SOURCE DATA -
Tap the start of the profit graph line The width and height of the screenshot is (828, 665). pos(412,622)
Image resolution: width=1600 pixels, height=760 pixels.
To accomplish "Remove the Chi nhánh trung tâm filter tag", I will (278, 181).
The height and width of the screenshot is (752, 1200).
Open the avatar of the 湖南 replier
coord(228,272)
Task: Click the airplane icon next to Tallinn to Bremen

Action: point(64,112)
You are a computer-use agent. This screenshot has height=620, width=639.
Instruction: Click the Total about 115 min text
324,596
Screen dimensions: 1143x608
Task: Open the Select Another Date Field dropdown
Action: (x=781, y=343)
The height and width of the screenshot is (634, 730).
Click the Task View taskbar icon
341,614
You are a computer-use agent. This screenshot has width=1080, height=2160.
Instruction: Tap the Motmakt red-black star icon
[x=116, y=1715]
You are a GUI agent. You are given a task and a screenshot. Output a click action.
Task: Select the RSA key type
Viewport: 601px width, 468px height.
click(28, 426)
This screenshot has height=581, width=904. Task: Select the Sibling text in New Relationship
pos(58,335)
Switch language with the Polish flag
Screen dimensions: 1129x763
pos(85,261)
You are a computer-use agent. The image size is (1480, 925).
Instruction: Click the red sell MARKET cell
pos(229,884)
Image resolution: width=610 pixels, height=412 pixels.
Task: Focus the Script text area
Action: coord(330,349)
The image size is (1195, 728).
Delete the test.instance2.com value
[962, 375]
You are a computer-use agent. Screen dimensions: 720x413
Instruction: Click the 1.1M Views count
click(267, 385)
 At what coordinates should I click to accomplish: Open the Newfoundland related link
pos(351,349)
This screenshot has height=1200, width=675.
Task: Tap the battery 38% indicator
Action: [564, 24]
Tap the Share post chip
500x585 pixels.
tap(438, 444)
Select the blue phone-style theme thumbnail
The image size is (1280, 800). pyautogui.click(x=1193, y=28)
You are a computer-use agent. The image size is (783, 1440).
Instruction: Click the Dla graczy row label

THE TASK - Look above for the line with "Task: Click the" and the line with "has width=1080, height=2160.". Retype those two lines and every line between them exactly, adding nothing.

OUTPUT OF THE TASK -
Task: Click the airplane icon next to Tallinn to Bremen

Action: point(64,112)
You are a computer-use agent. This screenshot has height=620, width=639.
Instruction: Click the Total about 115 min text
324,596
Screen dimensions: 1143x608
Task: Open the Select Another Date Field dropdown
Action: (x=781, y=343)
The height and width of the screenshot is (634, 730).
Click the Task View taskbar icon
341,614
You are a computer-use agent. This screenshot has width=1080, height=2160.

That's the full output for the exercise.